• **与えられた文章**
***

思うに挙げられた地域にはほぼ確実に「地元有力工務店」が存在していると思います(何気にその会社以外の候補が無いみたいな定番の会社)。
不動産投資を考える場合は、地元工務店情報なども必要になってくるでしょうね。
と、考えると、本来戸建て優先であるべき地方がやたらと(底地評価比率から言えば)無理のあるRC造拡大の背景にはゼネコンの地方戦略みたいなのが関係しているのかもと勘ぐっちゃいます。
総務省調べでも日本の新築は6割が非木造化するなか、地方の資産リスクが更に拡大しない事を願いますが、この辺の安定感は「損切りのオーナーチェンジ」によらないと安定しないので(正確な流通価値が確定しない:デフレが止まらない)、
ふるさと納税じゃないですが、一般の方が出身地域の不動産投資促進を(地域への貢献として)考える動きが自治体から出てくる可能性もあります。
退職間近など地方の不動産投資に興味ある方は「帰省時地元業者に相談してみる」アリだと思います。
(現実の流通価格かなり下がっているのではなかろうかと、、)
大手ゼネコンの地方戦略、多分にあると思いますよ!
・北5西6
京王プラザホテルの東隣
三井不動産がパークマンションかパークコートを建てるようです
敷地は狭く、決して見通しが良いとは言えませんが、札幌駅まで歩いて行けることが強みでしょうね…
・大通西24丁目には住友不動産のツインタワーである『シティタワーズ円山』が札幌滞在中に建ちましたし…
・大通沿い円山公園駅のほぼ真ん前
大通西25丁目の空地に建設中
住友不動産のマンションかもしれません
円山地区は住友不動産のマンションが目立って多いですね
議員との癒着でもあるんでしょうか?
・札幌市内で唯一ランドマーク的存在のマンションは強いて申せば
また住友不動産になりますが
『シティタワー円山神宮鳥居前』

***

• **記録データ**

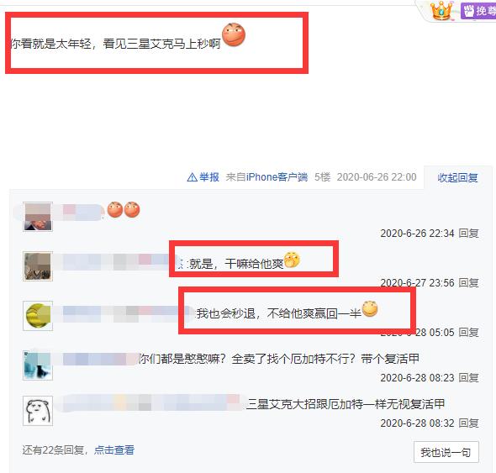
Task: Open the blue-toned avatar profile
Action: click(x=38, y=365)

***

• **取り組む課題**
[1] 地方の不動産と札幌のマンションについての文章で、大通西24丁目に建ったとされる住友不動産のツインタワーは何という名前ですか。
[2] 地方の不動産と札幌のマンションについての文章を、最後の一文のあとから書き継いでください。

• **回答一覧**
[1] 『シティタワーズ円山』です。

[2]
北1西26
2005年完成
のみです
チャゲ&飛鳥の飛鳥(実刑ならず)が最上階の部屋を所有していたそうです
余談ではありますが…
・札幌パークマンション
北3西12
此処は昔ながらの全館集中のセントラルヒーティングなれど何故か給湯は都市ガス
セントラルヒーティングでも2000年以降完成のは個別が一般的で温水を沸かす熱源が灯油ボイラーによるものとガス給湯器(東京ガスのTES、北海道ガスの場合はFACT)による物件が割とありました。
記憶のかなたでなんの報道だったか忘れてしまいましたが、北海道ローカルニュースにゼネコンの偉いさんがバシッと登場しているのを見てですね(地方の場合豪奢な建築は”まず役所”というのが定番だというのに)あれれ、何故こんなところにいるの、何か狙いがあるのだろうかと思ったりもしました。
地方は不動産価値の保全性が弱いので、(売逃げ)業務的には高級外車のディーラーみたいな仕事かなと思いますが、おおよそ豊かと言えない地方に(サブプライムローン販売の)高級外車のディーラーが晴れやかに登場ですからね、、なんとも言いようの無い違和感感じました。
『住まいの心理学』に太陽光発電の昨今なども軽く書くんですが、底地の安い地方は”別の意味の付加価値”を独自に見出していかないと(間違っても東京のビジネスモデルがそのまま通用する筈が無いので)更に荒廃してしまうかもですね。